The first port of call in the search was their old record company, whose employees professed ignorance of the boys' present whereabouts: 'We'd love to help, but, you know . . .' Their former management company just laughed. And their record plugger, the man who used to tell the world and its radio station that he represented the hottest boys in town, said that, as far as he was concerned, Matt and Luke might as well be dead.

Dead, they weren't. Just dormant. Last week, Luke, the drumming half of the partnership, re-emerged, willing to talk.

Four years ago, to talk to Luke Goss about anything other than his favoured colour of underpant would have been impossible. A wall of agents and managers had been constructed between him and the rest of the world. Now he is delighted to chat about anything. He has written a book (it is called, recalling Bros's biggest hit, I Owe You Nothing) which details his and his twin's rise and fall. It is a riveting book, not so much in its writing but in its plot, a horror story worthy of Stephen King. The only recalcitrant pop-star stipulation he made was that if we wanted photographs, we had to supply a make-up artist. His image, he implied, was all he had at the moment.

The last time I had seen Luke in the flesh was at his concert in August 1989 at Wembley Stadium, when in the company of 68,000 terrifyingly aware pre-pubescent girls, I had watched his finest hour and a half. He was at the time, 21. That evening it appeared he had the world, or at least its junior distaff side, at his feet. Six months later he was finished. His hair fell out in lumps. He stayed indoors for nearly a year, crying every day. Where, as George Best might be asked, did it all go wrong?

'I thought that Wembley gig would push us into realms of Simply Red,' Luke said. He is now, incidentally, fit again, still tanned, still with a gold curtain ring through his right ear lobe. 'I really did think that was the start of the next chapter. Whatever the papers said it was a sell-out - well, 4,000 short. We went to America the next day well happy. But then a lot of little things started to fall together which made me think, it's all over. The papers splashed headlines saying Wembley was half empty. I read a review in Smash Hits slagging off the album, which we spent a million quid on. I told myself 'this should not matter' but it did. I suddenly realised, this is over.'

Luke decided to split from his brother, who, for some time, had been courted as a soloist (and is now in LA about to release his first album). For Luke, realising that he was no longer a teen idol, it was only the beginning.

- [Collected material]:

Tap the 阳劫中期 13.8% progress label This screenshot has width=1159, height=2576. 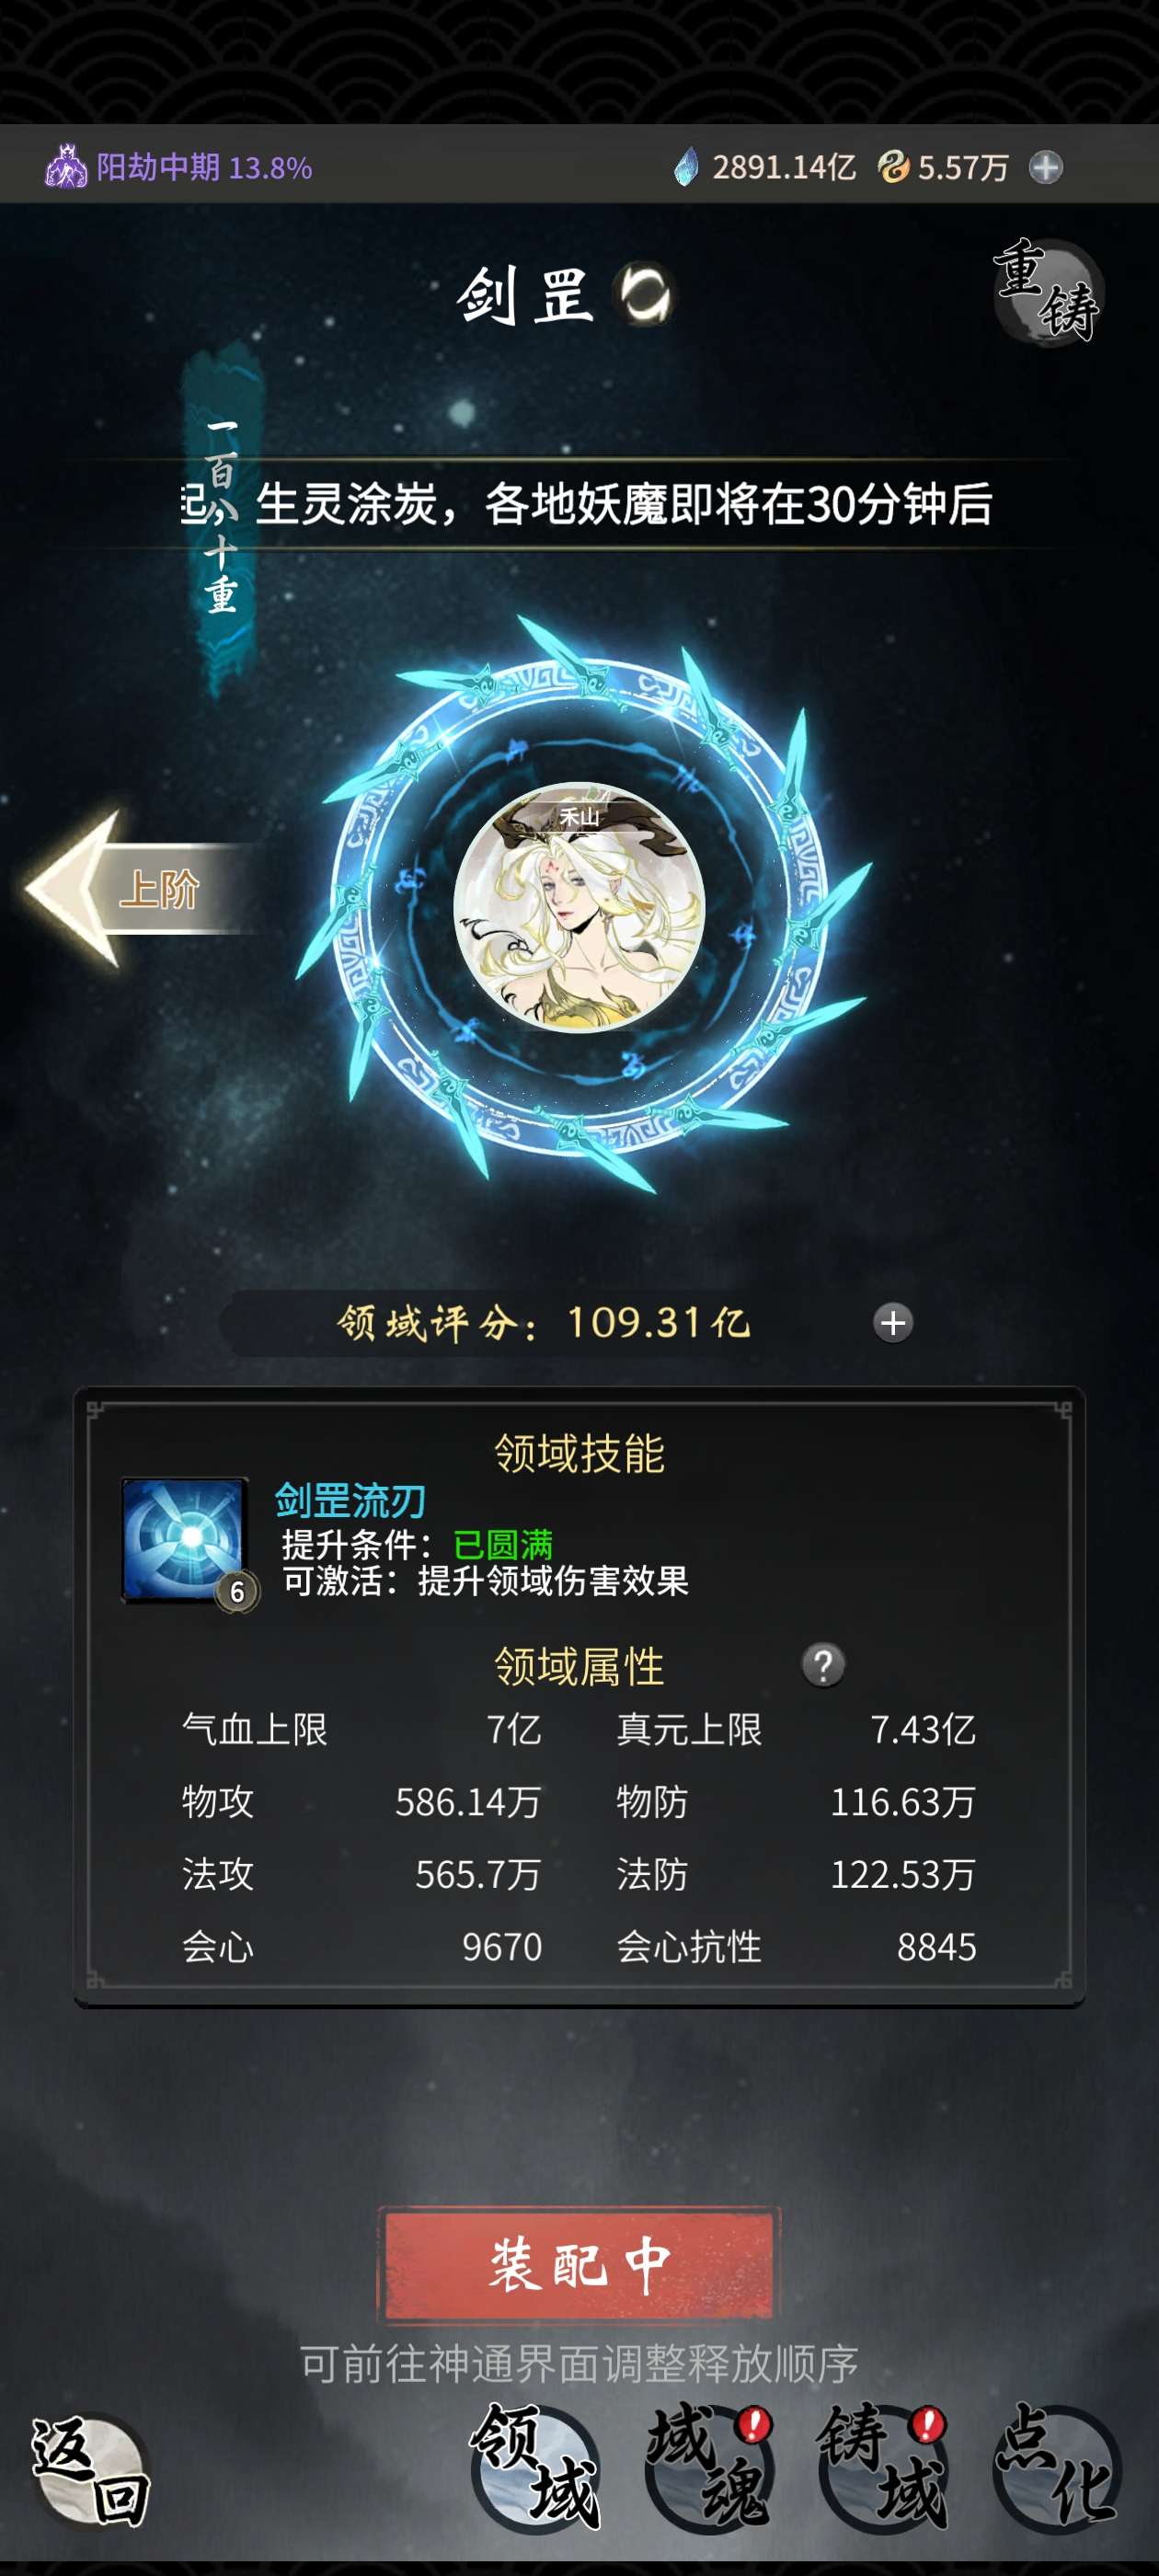click(204, 167)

- [Challenges]:
**a)** In the article about Luke Goss, rewrite the paragraph that begins "Four years ago, to talk to Luke Goss" as a short bulleted list that keeps its main facts.
**b)** Write what comes next in the article about Luke Goss, picking up after its final sentence.

- [Results of the exercise]:
**a)**
- Four years ago, agents and managers kept Luke Goss from talking about anything but trivia; now he is glad to discuss anything.
- He has written a book, I Owe You Nothing, named after Bros's biggest hit, about his and his twin's rise and fall.
- The book is gripping for its plot rather than its writing, a horror story worthy of Stephen King.
- His one condition was that a make-up artist be supplied for any photographs, implying his image was all he had left.

**b)**
'At first, it was kinda fun, no pressures,' he said. 'Then it all began to rain down on me. I tell you to be famous and poor, it's a living nightmare.'

A few weeks after the split, the financial implications of their career broke over the brothers' heads. They had been living on credit throughout their 18 months of stardom. Trouble was, like the hero of Martin Amis's novel Money, when the tab was presented, it was them who had to pay it.

'We generated six million quid as Bros,' Luke revealed. 'We ended up with nothing, less than nothing, we ended up with minus nothing.'

The problem arose because of the contract they signed with their manager Tom Watkins. Within days of the 18-year-old blond twins from Camberley walking into his office in December 1986, Watkins, the marketing genius who had guided the Pet Shop Boys to success, got them to sign a contract which guaranteed him 20 per cent of the gross of any earnings. Under his tutelage, his eye for a niche, they hurtled to fame and the money started to flow. Into his bank account.

A typical piece of Bros business was their British tour in 1988. It grossed pounds 1,623,600. It cost pounds 1,332,596 to stage. Commission to Watkins's company was pounds 286,143. Which left pounds 4,860 to be split between the brothers and their erstwhile partner Craig Logan. At the time Luke was employing two body- guards and a personal assistant; he was paying a mortgage and financing a tidy jewellery habit. His weekly expenses were pounds 70,000.

'Morally you're not protected by law,' said Luke. 'You can't write into contracts that people must love you. Tom never did anything wrong, he never broke the law. I signed that contract. I did hate him, don't get me wrong, I'd be some saint if I hadn't hated his guts. But he did nothing wrong. I have to blame myself.'

Perhaps believing his charges had a limited shelf-life, Watkins pushed his boys relentlessly. Craig Logan was the first to crack.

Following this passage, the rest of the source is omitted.